Los niños han salido como cohetes de feria y han bajado al jardín y molestan a la perra y agarran una pelota y se ponen a jugar dando gritos, que es lo que hacen los niños cuando juegan, porque los niños no saben jugar en silencio, como quieren los mayores. Si jugaran en silencio, no serían niños, y esto lo sabe cualquiera que tenga niños, y aunque no los tenga también lo sabe, porque los sufre en forma de sobrinos o de amiguitos de los sobrinos o en cualquier otra de las muchas formas en que se manifiesta la infancia. O sea, que los niños corren dando voces detrás de la pelota. Y las mariposas también corren por el aire, nerviosas –las mariposas siempre parece que están nerviosas-; y la libélula da vueltas alrededor de la piscina, giros metódicos y mecánicos, como de helicóptero, que es como llaman los niños a las libélulas. Están las moscas y los moscones y los tábanos, y antes por aquí, debajo de las piedras, había escorpiones y serpientes, pero creo que ya no, porque hace mucho que no veo escorpiones ni serpientes. La última serpiente que ví, hace algún tiempo, estaba partida en dos del hachazo que le propinó mi abuela. Mi abuela solo iba con el hacha en la mano para podar árboles y matar serpientes. Mi abuelo, e.p.d., también iba con el hacha y cortaba las ramas bajas de los frutales y las vendaba con mantas. Es que las ramas bajas de los frutales le daban en la calva y el abuelo gritaba como un poseso y le daba hachazos al peral y al cerezo y al limonero y a todo frutal agresivo que tuviese a la vista. Era un jardín de árboles tullidos y vendados. Un jardín doliente y estrafalario. Pero esto son cosas del pasado. Lo de la serpiente es más reciente, me gustan los ripios; tan reciente, sí, como aquello de la lechuza, que daba mucho miedo. Como las pisadas en la noche.

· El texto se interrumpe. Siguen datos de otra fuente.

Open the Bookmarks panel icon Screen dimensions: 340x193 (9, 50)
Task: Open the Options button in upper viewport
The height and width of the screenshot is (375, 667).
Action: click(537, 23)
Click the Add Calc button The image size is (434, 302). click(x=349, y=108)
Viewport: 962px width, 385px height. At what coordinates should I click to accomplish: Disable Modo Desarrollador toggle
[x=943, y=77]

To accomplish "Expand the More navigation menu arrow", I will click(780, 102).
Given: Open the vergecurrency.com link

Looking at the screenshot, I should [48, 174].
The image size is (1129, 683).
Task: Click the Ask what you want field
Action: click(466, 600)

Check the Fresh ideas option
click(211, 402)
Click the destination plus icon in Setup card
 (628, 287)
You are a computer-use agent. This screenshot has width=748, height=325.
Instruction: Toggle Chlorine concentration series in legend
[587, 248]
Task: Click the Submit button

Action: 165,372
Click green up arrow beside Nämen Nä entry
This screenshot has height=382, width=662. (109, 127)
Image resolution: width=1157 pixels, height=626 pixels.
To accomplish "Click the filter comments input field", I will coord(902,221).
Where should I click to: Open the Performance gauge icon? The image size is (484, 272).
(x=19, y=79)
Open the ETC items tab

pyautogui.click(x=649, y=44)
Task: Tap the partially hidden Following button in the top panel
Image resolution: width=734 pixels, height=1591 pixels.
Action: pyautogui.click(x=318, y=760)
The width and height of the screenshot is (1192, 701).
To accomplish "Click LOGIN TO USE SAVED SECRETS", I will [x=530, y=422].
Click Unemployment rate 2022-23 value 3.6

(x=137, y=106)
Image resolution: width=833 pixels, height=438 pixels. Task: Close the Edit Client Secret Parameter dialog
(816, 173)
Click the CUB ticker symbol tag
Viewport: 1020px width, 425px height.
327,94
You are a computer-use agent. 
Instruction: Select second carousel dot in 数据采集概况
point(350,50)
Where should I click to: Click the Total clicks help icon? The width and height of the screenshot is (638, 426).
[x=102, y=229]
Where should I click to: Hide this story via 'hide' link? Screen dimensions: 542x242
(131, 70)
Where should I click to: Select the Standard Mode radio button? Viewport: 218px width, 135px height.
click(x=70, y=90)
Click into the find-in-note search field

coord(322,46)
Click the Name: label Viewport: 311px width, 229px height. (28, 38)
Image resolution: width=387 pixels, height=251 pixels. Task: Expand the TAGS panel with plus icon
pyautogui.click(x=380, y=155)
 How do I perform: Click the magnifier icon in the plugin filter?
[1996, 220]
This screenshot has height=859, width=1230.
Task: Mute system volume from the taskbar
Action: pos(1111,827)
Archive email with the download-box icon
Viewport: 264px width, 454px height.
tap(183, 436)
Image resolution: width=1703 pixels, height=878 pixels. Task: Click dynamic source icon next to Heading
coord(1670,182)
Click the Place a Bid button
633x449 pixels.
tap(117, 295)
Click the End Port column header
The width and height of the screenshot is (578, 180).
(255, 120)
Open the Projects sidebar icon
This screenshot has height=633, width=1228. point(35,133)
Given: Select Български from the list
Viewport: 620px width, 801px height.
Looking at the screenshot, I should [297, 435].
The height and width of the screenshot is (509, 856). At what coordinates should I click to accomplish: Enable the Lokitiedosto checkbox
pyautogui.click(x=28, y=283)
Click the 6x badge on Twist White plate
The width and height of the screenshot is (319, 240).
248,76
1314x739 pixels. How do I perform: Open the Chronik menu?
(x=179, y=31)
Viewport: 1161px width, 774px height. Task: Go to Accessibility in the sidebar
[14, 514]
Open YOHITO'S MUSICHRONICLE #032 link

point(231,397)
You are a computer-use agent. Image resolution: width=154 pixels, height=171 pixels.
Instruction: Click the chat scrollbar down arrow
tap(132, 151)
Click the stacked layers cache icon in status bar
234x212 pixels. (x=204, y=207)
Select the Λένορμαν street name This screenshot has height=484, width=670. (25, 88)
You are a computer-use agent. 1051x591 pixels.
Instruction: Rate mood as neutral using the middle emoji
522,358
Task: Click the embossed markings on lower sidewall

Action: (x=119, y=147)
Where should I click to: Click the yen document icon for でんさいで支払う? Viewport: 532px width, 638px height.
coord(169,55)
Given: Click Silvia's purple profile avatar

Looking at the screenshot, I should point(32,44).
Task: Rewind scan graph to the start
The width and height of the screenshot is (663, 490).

Se lo voy a contar porque el niño está muy dormido y yo me he cansado de dar vueltas con el cochecito.
Pues era una vez que llegamos tarde de la cena y aparqué el coche abajo, junto a la verja del jardín y del bosque. Y cuando bajamos del coche se oyó un jadeo profundo, como la respiración de un ser monstruoso. O de un borracho. Un jadeo rítmico y tétrico, un estertor, una agonía. Y cuando subimos deprisa las escaleras se hizo más rápida y más presente aquella respiración, pero no vimos ser humano alguno por los alrededores. No había luna. Y dejé en la casa a mi mujer y salí con el viejo Remington y me acerqué a la verja y me asomé al bosque. Y grité un grito de amenaza. Y se hizo el silencio.